Chemical equilibrium refers to the state in a reversible chemical reaction where the rate of the forward reaction equals the rate of the backward reaction. In other words, the concentrations of reactants and products remain constant over time. For the dissociation of \( \text{N}_2\text{O}_4 \), the equilibrium can be depicted as:
\[ \text{N}_2\text{O}_4 \rightleftharpoons 2\text{NO}_2 \]
Initially, when the reaction starts, \( \text{N}_2\text{O}_4 \) begins to dissociate into \( \text{NO}_2 \). As \( \text{NO}_2 \) molecules form, they also react with each other to reform \( \text{N}_2\text{O}_4 \). At equilibrium, these two rates are equal.

To analyze such a reaction, we consider the initial concentration of reactants and the change due to the reaction. Here, if \( x \) is the degree of dissociation, then at equilibrium the concentration of \( \text{N}_2\text{O}_4 \) would be \( 1-x \), and the concentration of \( \text{NO}_2 \) would be \( 2x \). The total number of moles, \( 1 + x \), leads to changes in the properties of the gaseous mixture, like vapour density.

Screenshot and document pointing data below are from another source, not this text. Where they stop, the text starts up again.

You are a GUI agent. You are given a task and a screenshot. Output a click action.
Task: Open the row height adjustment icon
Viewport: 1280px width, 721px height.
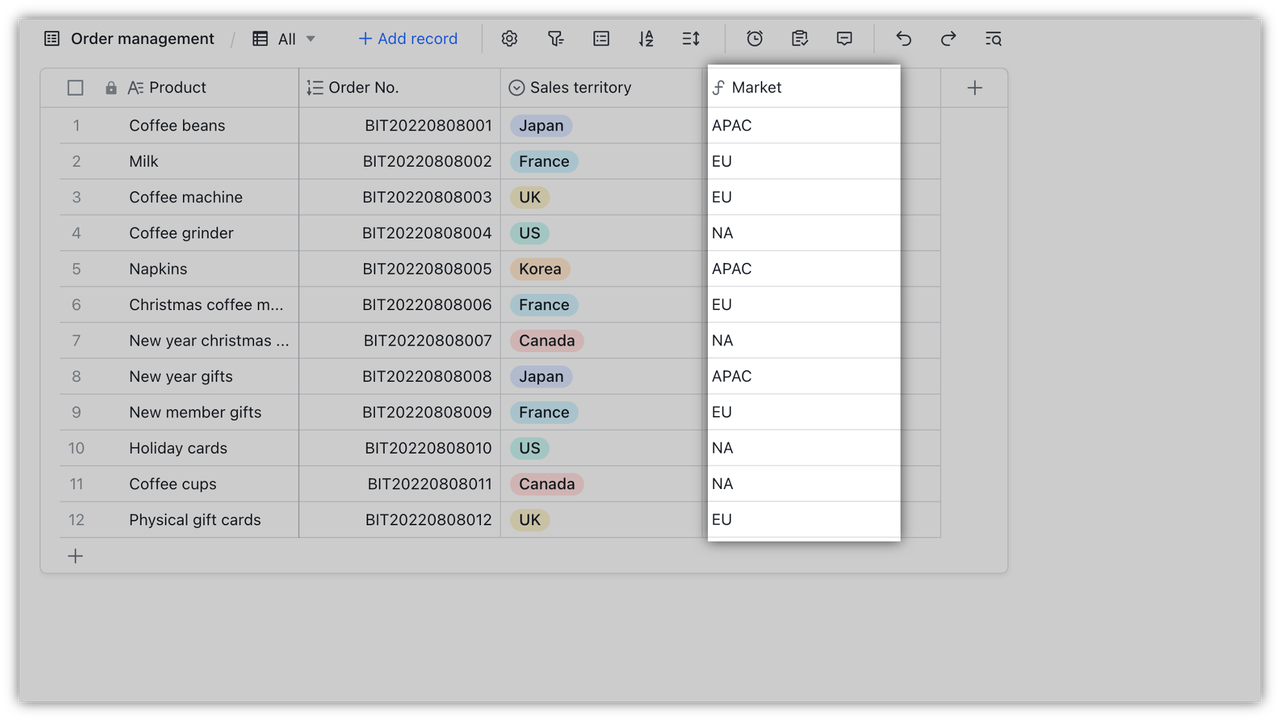[x=690, y=38]
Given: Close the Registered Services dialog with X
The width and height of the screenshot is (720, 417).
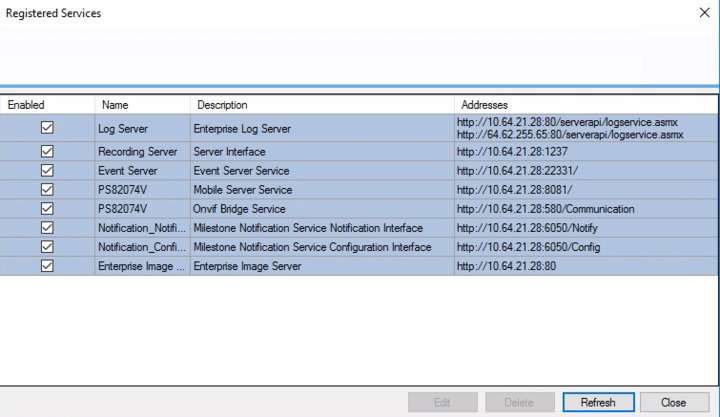Looking at the screenshot, I should [x=702, y=14].
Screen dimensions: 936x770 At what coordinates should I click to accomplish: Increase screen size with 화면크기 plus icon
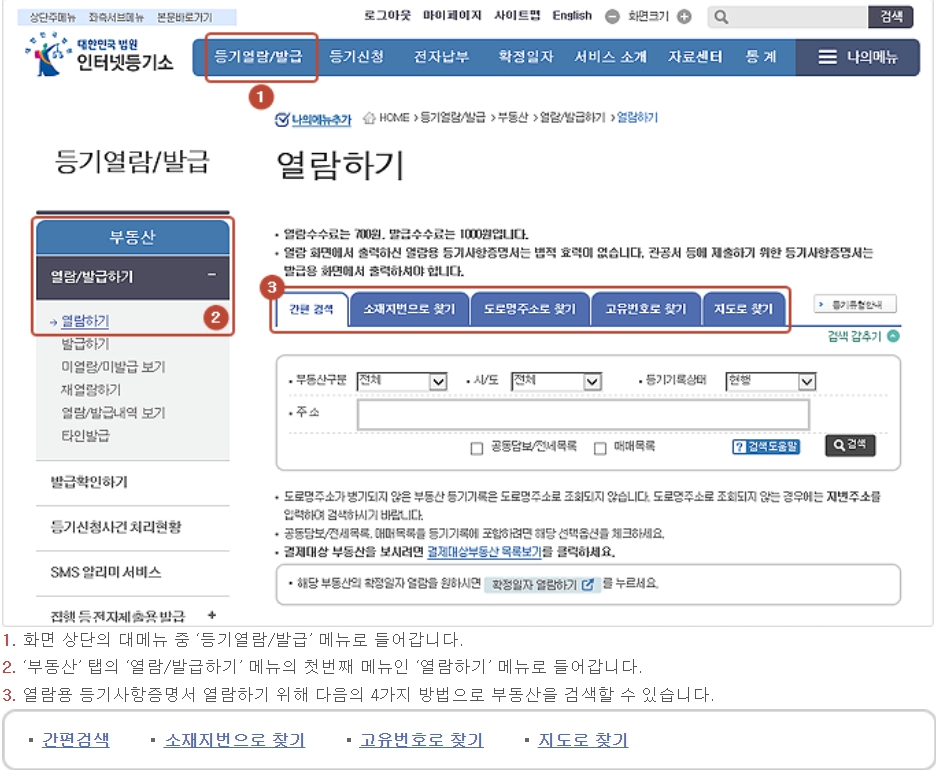(684, 15)

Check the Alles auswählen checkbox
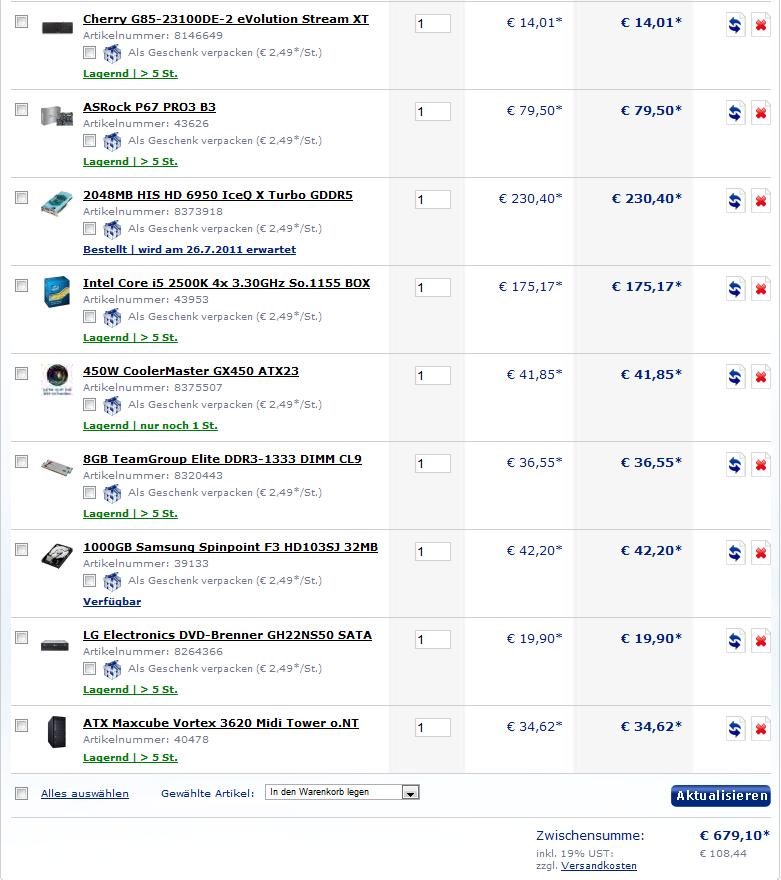coord(21,793)
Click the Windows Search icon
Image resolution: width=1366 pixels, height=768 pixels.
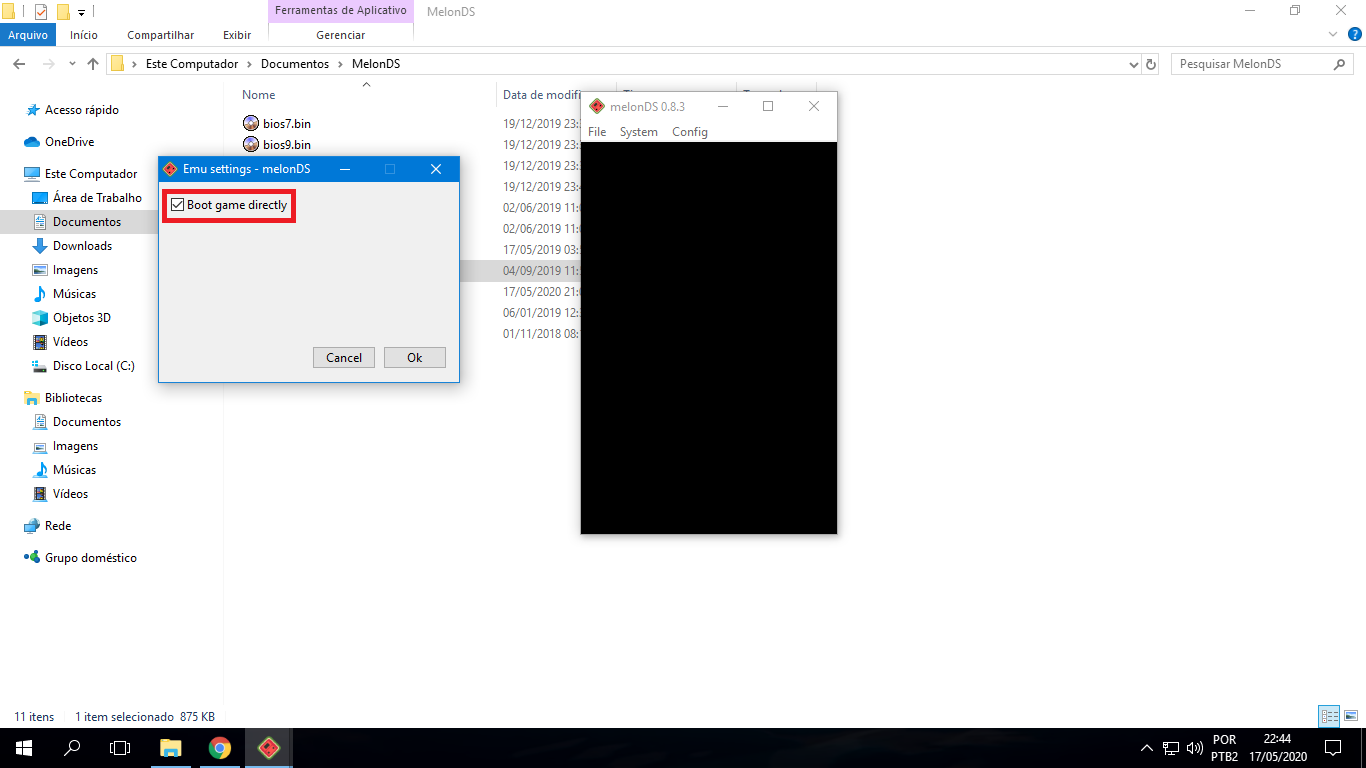[x=73, y=747]
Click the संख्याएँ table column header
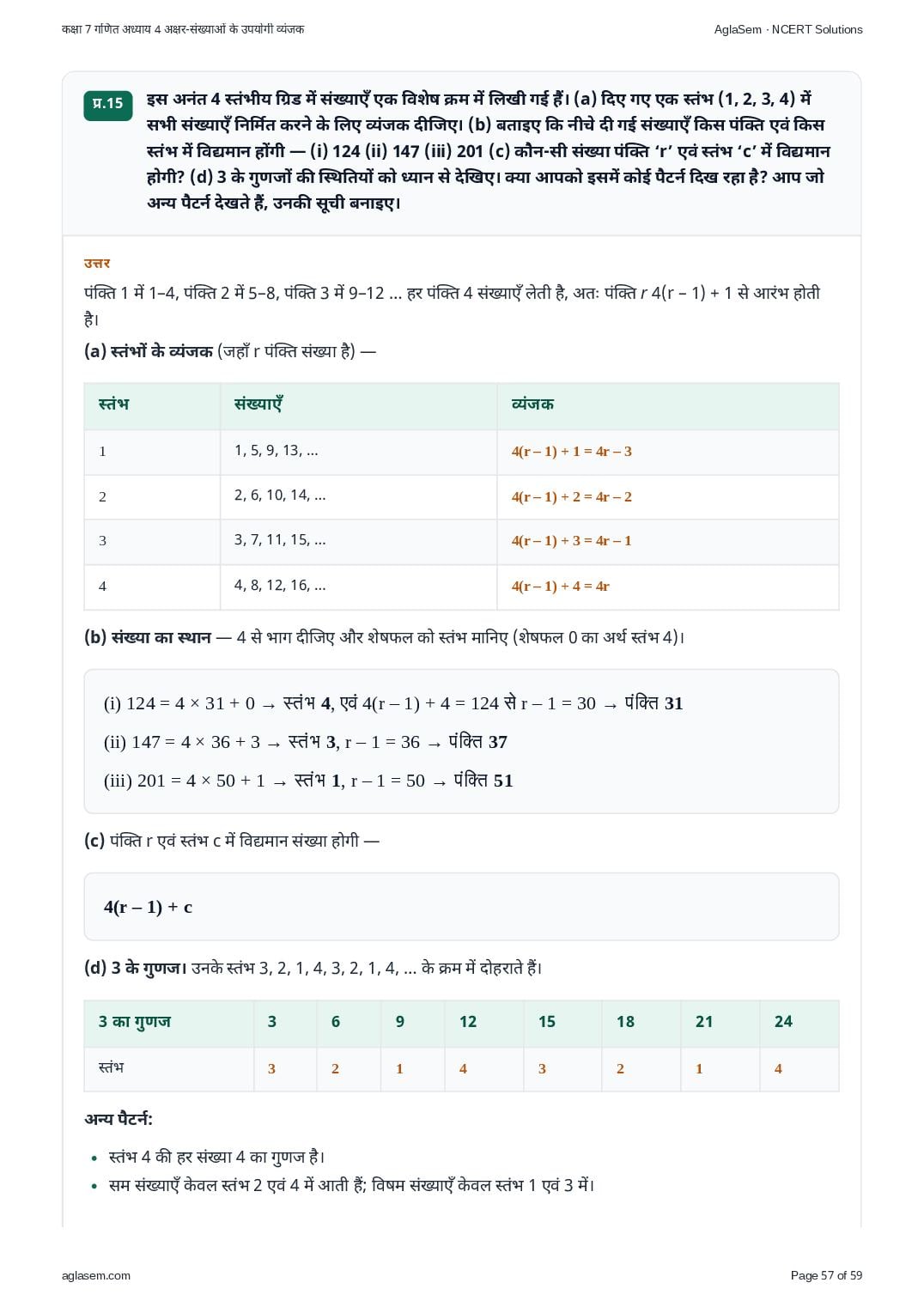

Equilibrium is crucial for understanding the conditions under which reactions proceed. It helps in predicting the concentrations of products and reactants, assisting in the calculation of various properties like the degree of dissociation. Knowing the behavior at equilibrium enables adjustments in reaction conditions to achieve desired outcomes in chemical processes.